* BRIEF A *
From the article on nonspecific chest pain, copy out the passage that starts with "Study: Nonspecific chest" and ends after "of Internal Medicine.".
* BRIEF B *
According to the article on nonspecific chest pain, in which journal issue was the study published?

* PROVIDED PASSAGE *
[Start of Attachment]

Study: Nonspecific chest pain leads to unnecessary diagnostic testing
Approximately half of all patients presenting with nonspecific chest pain are not provided symptom relief by way of standard medical care and every tenth patient with persistent chest pain shows signs of overinvestigation by physicians, while psychological investigations are rarely given, said a study published in the Feb. 8 issue of Archives of Internal Medicine.

Julia Glombiewski, PhD, of Philipps-University of Marburg, Germany, and colleagues designed their prospective study to relate optimum healthcare usage with nonspecific chest pain, which although common in primary care, knowledge remains sparse about its course and outcomes, said the authors.

[End of Attachment]

* ENTRIES SUPPLIED *
[Start of Attachment]

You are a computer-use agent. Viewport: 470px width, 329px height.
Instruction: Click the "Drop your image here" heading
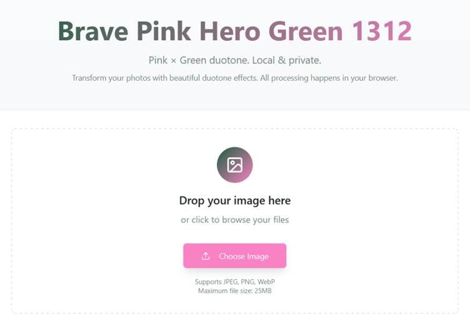pos(235,200)
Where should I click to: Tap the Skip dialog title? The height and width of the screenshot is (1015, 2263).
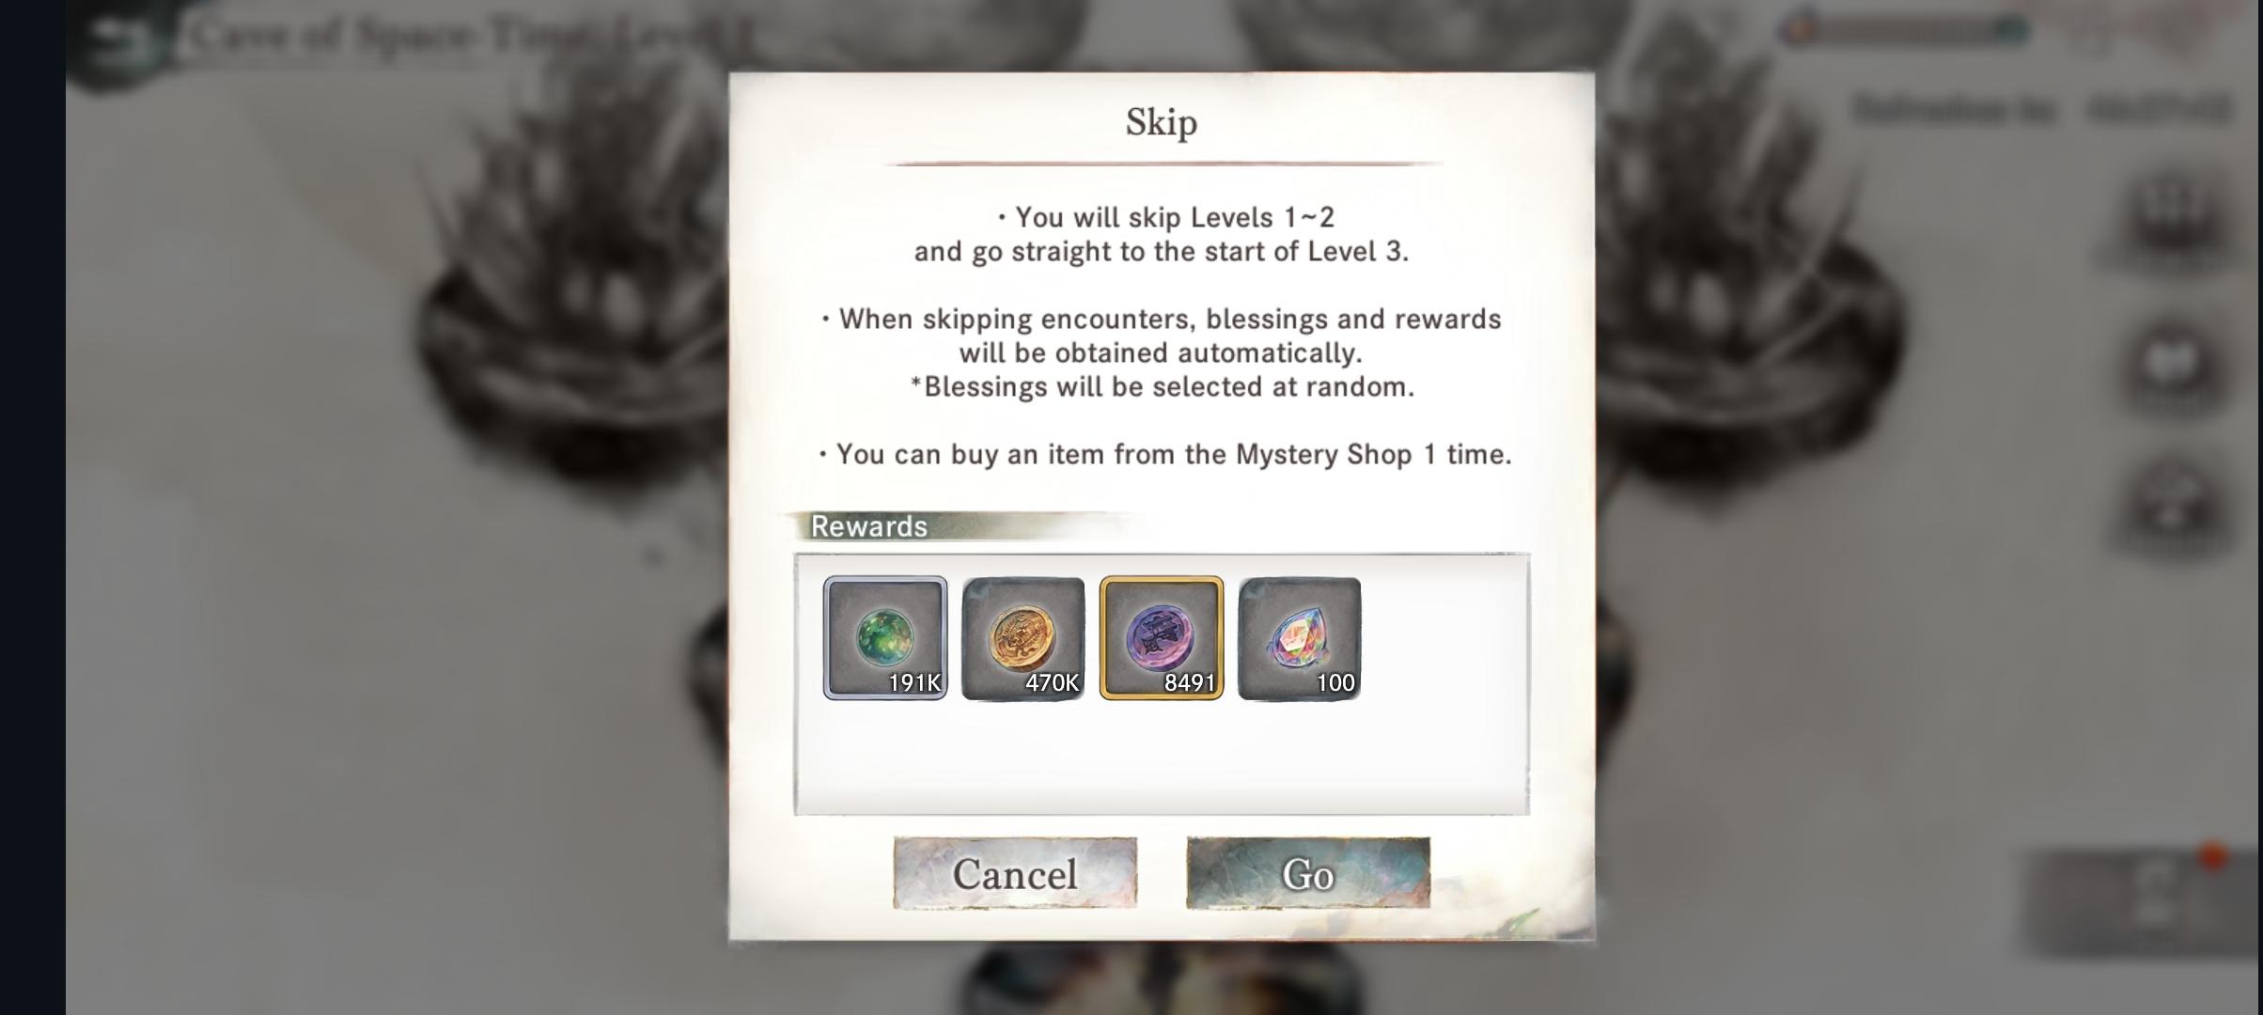click(1162, 122)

[End of Attachment]

* ANSWER BOX A *
Study: Nonspecific chest pain leads to unnecessary diagnostic testing
Approximately half of all patients presenting with nonspecific chest pain are not provided symptom relief by way of standard medical care and every tenth patient with persistent chest pain shows signs of overinvestigation by physicians, while psychological investigations are rarely given, said a study published in the Feb. 8 issue of Archives of Internal Medicine.

* ANSWER BOX B *
The Feb. 8 issue of Archives of Internal Medicine.